:: Exercise objective ::
Look through the material below and report every line that includes "column".

:: Given information ::
----

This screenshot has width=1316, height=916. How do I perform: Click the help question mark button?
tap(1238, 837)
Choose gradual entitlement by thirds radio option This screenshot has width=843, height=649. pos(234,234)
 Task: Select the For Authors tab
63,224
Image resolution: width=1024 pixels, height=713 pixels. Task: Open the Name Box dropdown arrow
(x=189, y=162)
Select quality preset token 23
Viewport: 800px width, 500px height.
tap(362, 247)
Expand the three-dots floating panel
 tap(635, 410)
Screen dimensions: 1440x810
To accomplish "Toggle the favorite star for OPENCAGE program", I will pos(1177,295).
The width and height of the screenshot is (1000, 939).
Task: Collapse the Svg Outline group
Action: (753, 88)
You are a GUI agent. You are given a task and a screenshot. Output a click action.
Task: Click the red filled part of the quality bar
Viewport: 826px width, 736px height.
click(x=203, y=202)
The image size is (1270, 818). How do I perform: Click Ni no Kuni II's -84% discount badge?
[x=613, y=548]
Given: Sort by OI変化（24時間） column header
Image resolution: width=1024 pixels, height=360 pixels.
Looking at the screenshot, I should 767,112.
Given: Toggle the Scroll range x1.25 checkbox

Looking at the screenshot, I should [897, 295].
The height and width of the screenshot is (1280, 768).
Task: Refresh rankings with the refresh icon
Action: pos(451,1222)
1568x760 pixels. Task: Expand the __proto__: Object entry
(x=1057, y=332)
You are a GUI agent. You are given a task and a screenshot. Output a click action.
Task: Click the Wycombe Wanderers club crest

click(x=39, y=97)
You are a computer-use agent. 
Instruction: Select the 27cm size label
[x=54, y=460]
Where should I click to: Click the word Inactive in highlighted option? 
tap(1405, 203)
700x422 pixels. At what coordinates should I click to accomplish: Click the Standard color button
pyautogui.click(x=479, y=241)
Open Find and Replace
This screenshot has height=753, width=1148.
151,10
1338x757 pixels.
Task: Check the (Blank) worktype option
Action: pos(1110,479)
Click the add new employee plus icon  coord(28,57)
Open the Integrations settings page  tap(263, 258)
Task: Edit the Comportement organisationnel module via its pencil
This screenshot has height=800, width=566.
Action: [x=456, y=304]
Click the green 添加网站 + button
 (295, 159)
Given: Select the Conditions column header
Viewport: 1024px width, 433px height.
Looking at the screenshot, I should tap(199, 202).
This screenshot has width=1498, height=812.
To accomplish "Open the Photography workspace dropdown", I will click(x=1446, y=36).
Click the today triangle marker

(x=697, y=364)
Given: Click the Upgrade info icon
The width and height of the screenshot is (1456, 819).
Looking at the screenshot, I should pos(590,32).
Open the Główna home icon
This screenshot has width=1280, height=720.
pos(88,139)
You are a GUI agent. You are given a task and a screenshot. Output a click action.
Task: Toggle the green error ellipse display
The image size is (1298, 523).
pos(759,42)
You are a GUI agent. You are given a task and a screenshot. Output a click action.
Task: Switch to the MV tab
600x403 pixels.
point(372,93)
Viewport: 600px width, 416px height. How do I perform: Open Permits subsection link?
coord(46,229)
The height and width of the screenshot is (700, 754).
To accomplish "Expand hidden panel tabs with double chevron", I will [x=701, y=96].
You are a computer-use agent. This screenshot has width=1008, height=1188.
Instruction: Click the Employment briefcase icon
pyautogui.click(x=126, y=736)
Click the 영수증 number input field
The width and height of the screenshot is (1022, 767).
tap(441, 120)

----

:: Answer section ::
Given: Sort by OI変化（24時間） column header
Given: Select the Conditions column header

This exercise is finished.